> Instruction
Reproduce every one of the items below line for line, without changing anything.

Data for locating words and elements:
○ ○ ○ ○
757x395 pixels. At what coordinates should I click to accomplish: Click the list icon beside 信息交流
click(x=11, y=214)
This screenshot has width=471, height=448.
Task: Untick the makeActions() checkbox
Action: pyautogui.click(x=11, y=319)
○ ○ ○ ○
> Result
757x395 pixels. At what coordinates should I click to accomplish: Click the list icon beside 信息交流
click(x=11, y=214)
This screenshot has width=471, height=448.
Task: Untick the makeActions() checkbox
Action: pyautogui.click(x=11, y=319)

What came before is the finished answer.